Short problem:
Reproduce the records below verbatim, from their first line through the line containing "[x=477, y=185]", inclusive.
#####
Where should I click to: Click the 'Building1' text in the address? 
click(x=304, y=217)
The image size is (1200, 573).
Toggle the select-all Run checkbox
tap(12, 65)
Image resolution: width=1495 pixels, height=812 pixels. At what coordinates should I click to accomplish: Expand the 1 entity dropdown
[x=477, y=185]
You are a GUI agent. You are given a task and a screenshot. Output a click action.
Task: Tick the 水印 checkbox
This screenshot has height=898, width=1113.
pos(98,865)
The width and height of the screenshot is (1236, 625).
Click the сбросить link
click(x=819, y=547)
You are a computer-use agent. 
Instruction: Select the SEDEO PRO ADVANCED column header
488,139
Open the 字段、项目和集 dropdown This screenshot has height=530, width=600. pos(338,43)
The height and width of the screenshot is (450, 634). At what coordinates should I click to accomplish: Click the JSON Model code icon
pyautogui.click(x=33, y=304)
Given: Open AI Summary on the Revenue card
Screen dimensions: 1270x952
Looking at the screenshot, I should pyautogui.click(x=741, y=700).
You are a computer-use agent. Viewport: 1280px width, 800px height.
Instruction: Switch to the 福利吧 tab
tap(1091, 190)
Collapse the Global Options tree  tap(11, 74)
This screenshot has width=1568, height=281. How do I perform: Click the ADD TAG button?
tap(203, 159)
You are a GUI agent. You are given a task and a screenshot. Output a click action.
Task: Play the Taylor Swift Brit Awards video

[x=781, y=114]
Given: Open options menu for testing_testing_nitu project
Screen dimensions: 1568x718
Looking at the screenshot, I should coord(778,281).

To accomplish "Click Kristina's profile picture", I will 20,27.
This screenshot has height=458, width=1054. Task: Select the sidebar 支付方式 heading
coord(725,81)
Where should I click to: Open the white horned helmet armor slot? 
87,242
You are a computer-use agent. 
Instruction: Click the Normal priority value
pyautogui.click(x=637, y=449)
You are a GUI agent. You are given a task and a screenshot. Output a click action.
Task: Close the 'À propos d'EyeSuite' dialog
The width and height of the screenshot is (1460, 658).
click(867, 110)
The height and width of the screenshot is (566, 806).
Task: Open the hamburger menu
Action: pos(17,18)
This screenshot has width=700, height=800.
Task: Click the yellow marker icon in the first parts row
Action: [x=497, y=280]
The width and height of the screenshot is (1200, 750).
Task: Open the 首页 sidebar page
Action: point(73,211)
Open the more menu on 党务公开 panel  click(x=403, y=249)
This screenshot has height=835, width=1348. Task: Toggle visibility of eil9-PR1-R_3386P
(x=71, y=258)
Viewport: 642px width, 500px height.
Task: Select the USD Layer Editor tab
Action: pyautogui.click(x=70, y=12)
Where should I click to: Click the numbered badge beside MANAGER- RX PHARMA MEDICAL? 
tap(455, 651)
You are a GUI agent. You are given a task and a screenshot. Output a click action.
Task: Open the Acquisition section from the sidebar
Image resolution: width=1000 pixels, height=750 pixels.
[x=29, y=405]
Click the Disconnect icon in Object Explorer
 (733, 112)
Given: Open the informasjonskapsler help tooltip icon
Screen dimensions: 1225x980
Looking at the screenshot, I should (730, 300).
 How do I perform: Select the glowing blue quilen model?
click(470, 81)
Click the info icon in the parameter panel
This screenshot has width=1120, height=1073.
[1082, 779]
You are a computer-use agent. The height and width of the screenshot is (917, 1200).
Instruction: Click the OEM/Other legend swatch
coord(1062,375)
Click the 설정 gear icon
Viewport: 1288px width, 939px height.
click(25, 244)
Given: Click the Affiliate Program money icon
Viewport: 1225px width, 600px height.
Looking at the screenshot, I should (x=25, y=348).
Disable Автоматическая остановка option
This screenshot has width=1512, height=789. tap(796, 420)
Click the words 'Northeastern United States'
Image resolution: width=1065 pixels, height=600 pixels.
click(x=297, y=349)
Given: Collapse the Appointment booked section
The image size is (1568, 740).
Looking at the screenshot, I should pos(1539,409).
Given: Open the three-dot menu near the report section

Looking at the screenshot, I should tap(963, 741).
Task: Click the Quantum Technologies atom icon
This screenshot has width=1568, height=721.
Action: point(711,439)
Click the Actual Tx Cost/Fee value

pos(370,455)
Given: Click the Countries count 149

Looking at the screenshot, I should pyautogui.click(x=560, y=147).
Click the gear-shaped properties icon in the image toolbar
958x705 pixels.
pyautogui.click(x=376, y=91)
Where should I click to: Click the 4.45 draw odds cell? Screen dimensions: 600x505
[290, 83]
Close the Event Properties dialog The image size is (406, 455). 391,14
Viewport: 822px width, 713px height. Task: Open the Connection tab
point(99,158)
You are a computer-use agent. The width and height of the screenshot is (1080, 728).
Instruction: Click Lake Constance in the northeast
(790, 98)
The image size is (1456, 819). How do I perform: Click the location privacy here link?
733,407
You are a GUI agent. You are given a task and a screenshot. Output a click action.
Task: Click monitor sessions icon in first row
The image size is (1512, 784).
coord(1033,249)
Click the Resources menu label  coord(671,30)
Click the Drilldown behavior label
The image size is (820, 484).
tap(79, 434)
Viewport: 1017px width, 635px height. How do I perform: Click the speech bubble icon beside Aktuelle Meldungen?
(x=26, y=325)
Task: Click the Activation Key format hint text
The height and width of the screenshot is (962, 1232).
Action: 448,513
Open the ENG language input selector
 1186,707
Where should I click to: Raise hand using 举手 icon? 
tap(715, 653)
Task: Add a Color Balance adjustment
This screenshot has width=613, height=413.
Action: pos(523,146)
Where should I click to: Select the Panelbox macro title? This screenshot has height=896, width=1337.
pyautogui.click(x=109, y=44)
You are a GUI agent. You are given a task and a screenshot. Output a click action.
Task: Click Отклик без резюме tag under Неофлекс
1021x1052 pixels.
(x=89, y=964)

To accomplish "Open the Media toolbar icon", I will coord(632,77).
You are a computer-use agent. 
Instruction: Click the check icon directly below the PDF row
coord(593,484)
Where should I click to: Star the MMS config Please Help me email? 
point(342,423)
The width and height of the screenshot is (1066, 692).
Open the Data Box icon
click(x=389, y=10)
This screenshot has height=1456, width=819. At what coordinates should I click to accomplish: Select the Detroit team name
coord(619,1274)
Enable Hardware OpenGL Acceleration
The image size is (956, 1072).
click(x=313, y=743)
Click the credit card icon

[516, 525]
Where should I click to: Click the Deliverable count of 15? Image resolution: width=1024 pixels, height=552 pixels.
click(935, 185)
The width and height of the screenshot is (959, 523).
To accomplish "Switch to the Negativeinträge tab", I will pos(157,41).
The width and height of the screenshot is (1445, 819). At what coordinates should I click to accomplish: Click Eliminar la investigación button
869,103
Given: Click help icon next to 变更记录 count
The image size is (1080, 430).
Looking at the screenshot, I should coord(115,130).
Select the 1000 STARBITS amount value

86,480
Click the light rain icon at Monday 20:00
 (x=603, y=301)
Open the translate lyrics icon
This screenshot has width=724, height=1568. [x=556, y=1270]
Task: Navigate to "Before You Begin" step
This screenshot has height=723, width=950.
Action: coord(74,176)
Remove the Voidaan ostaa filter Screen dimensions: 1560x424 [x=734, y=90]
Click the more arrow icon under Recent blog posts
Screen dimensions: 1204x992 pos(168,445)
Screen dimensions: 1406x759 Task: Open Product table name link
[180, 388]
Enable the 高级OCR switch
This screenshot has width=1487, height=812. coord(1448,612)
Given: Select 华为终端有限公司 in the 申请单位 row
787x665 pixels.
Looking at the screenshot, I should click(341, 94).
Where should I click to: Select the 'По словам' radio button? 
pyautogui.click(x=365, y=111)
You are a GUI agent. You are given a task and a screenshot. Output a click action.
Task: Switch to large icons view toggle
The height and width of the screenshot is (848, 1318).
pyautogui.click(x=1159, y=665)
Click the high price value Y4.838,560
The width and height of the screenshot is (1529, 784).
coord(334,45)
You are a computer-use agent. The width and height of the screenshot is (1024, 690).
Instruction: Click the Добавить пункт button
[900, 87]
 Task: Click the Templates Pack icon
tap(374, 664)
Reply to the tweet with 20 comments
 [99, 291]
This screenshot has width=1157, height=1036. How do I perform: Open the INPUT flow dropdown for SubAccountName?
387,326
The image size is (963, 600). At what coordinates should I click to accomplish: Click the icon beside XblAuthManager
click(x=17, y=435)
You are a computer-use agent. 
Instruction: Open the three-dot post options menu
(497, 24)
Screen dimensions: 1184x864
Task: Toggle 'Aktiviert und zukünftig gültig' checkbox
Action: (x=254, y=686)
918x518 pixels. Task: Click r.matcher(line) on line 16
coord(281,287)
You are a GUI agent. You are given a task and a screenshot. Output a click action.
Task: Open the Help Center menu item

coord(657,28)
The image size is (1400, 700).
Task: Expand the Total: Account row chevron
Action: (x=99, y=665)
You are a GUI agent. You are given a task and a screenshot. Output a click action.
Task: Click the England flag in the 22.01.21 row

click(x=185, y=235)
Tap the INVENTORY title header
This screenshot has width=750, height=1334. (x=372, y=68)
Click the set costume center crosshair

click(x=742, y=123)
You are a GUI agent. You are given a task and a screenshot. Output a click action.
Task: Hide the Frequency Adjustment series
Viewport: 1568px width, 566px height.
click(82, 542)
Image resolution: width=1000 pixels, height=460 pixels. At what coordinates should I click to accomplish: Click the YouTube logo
#####
Exercise result:
Where should I click to: Click the 'Building1' text in the address? 
click(x=304, y=217)
The image size is (1200, 573).
Toggle the select-all Run checkbox
tap(12, 65)
Image resolution: width=1495 pixels, height=812 pixels. At what coordinates should I click to accomplish: Expand the 1 entity dropdown
[x=477, y=185]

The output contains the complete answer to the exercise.